With the election less than a year away, Madrid and the Lincoln Project are zeroing in on three groups expected to show up for Trump in large numbers – evangelicals, college graduates and suburban white women – in hopes of convincing them to support the Democratic nominee or simply pass on voting for president.

“Donald Trump needs to have virtual unanimity amongst his very shrinking Republican base,” Madrid said Thursday during a panel discussion in Sacramento. “He has to dramatically perform amongst white evangelicals better than Reagan did in ‘84.”

Madrid and the anti-Trump group fired off their first major shot Thursday, releasing a video titled “MAGA Church” featuring clips of Trump cursing and calling himself the “chosen one.”

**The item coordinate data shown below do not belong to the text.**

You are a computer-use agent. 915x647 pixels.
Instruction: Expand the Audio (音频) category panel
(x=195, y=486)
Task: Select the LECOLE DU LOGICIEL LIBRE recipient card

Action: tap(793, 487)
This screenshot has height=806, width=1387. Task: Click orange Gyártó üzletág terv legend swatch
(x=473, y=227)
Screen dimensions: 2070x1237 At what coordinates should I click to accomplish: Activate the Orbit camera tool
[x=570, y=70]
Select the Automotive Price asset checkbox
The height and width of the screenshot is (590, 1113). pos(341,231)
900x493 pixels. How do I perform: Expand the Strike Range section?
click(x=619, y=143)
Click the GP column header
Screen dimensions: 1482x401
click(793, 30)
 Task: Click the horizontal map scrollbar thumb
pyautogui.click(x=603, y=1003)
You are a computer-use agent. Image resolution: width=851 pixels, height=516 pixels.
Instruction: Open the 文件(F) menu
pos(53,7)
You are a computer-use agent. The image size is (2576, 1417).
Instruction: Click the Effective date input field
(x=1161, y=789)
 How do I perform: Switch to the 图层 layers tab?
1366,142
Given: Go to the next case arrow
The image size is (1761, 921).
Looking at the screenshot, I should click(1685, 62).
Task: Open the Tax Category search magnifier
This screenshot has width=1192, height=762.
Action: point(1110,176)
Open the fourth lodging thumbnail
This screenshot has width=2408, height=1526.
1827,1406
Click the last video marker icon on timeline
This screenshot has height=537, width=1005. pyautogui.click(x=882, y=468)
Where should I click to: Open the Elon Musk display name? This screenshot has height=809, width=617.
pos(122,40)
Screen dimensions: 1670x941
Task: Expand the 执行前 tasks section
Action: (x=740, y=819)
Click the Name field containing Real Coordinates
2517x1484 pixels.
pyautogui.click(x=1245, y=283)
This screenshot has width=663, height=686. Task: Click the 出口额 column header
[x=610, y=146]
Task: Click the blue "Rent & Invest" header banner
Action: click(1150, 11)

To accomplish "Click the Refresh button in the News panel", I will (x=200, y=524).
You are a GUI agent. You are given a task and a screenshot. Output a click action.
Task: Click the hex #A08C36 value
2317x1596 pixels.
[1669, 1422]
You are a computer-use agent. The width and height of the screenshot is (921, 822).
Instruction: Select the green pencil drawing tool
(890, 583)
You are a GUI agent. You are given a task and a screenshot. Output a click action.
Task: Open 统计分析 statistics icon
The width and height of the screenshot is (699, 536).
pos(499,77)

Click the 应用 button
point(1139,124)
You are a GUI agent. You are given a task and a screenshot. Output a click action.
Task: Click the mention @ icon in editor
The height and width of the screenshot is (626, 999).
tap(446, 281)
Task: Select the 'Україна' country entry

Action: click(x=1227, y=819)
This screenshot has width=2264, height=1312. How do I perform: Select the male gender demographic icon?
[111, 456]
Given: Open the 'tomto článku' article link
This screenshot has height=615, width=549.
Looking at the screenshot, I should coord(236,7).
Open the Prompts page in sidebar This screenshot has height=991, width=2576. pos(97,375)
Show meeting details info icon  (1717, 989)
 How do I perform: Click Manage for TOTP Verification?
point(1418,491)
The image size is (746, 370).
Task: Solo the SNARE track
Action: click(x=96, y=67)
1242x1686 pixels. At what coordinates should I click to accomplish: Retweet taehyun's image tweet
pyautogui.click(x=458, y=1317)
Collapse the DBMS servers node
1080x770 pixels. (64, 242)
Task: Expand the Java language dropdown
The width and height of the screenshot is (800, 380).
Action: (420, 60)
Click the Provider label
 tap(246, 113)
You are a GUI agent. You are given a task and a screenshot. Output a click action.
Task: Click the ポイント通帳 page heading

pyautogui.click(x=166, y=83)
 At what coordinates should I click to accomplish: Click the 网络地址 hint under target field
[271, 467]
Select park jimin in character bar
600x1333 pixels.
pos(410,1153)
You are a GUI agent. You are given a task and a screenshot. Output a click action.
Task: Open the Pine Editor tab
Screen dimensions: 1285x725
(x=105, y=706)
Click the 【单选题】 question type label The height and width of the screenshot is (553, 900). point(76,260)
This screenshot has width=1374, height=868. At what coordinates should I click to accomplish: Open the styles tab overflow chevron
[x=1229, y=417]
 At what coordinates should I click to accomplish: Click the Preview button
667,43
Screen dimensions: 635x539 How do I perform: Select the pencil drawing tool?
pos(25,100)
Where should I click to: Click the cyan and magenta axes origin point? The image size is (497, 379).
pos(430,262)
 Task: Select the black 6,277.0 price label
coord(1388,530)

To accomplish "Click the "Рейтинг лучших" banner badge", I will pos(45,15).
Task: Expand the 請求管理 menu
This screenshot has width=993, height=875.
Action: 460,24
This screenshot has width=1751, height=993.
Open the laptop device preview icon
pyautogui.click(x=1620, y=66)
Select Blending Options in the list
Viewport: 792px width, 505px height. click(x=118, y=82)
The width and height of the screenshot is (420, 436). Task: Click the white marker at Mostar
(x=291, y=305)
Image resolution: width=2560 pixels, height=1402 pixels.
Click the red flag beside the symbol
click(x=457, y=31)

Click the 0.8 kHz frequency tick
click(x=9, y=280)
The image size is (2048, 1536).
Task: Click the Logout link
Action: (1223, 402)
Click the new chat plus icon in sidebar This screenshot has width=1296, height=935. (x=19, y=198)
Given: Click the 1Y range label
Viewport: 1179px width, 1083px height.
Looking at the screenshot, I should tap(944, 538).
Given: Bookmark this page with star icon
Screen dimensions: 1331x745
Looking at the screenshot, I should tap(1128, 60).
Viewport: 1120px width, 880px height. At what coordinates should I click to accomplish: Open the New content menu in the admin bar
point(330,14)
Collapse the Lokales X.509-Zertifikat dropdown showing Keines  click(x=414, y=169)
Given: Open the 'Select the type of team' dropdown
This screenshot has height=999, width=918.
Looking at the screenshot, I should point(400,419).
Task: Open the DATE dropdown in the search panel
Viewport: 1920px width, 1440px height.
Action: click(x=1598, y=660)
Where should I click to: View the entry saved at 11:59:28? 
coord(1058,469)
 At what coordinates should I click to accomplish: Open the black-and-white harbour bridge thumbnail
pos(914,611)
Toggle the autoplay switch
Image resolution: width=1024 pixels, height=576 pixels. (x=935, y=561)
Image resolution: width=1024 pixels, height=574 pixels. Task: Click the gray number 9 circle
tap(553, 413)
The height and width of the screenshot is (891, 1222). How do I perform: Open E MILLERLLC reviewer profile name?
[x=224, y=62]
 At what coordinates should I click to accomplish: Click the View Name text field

“If this is the best American Christians can do,” the political advertisement concludes. “Then GOD help us all.”

With the Lincoln Project officially underway, Madrid says the main goal is to peel off 3-5% percent of the Republican base before November and hopefully unseat an incumbent president for the first time since 1992.

The formation of the Lincoln Project and its anti-Trump messaging is certainly not flying under the radar.

Earlier this week, former Trump adviser Steve Bannon told The Associated Press that Trump needs the “Republican establishment on board” and that “if these guys can peel off 3% or 4%, that’s going to be serious.” In the same interview, Bannon also said he has concern about Trump’s reputation with working-class women.

While Bill Burton, who served as White House deputy press secretary under President Barack Obama, agrees that Republicans shunning Trump at the ballot box could create a “tectonic shift,” he’s more concerned with the Democratic side.

Burton joined Madrid at the panel to talk about ways to defeat Trump in 2020, telling the crowd he hopes the Democratic Party doesn’t sink into a populist mindset by nominating a candidate that Middle America won’t embrace. He warned that focusing on major policy platforms like universal health care could push away moderates and Republicans considering dumping Trump.

“You’re going to implement a program that will almost certainly raise taxes on the vast majority of people in the country,” Burton said. “It’s a hard sell.”

As for the Democratic nomination, Burton expects millennials and black voters to play a huge role. He added that while he believes Trump fears former Vice President Joe Biden the most of any Democratic candidate, he expects the Democratic race will go down to the wire.

“It’s going to be decided at the convention, which is going to be some made-for-TV stuff. Hide the kids,” Burton chuckled.

Instead of responding to every Trump tweet that makes headlines, Burton hopes the eventual nominee will focus on establishing clear, repeatable messaging.

Madrid cast Senators Bernie Sanders and Elizabeth Warren as the worst options for the Democrats, and said Biden would be most appealing to voters in crossover states like Arizona and Michigan.

A poll released Wednesday found Trump tied with Biden among likely Arizona voters, while a majority of undecided voters said they disapprove of the president. Meanwhile a recent Morning Consult poll pegged Biden as the Democrats’ best bet to defeat Trump, with Sanders and Warren next in line.

Though the impeachment inquiry and the Iran conflict have dominated the news cycle in recent months, the pundits downplayed the impact of current events on most American voters.

Burton thinks Americans have been slow to support impeachment because there hasn’t been a flood of new information since the whistleblower complaint was released, but that could change of course if key witnesses like John Bolton testify in the Senate trial.

Madrid, who claimed during the hour-long conversation that Trump has violated every “conservative principle” and has been “anthrax” to the California GOP, says he doesn’t expect Senate Republicans to turn on the president either in the coming months.

“No Republican is going to break ranks until they see that Donald Trump is a political liability,” the frustrated California Republican said.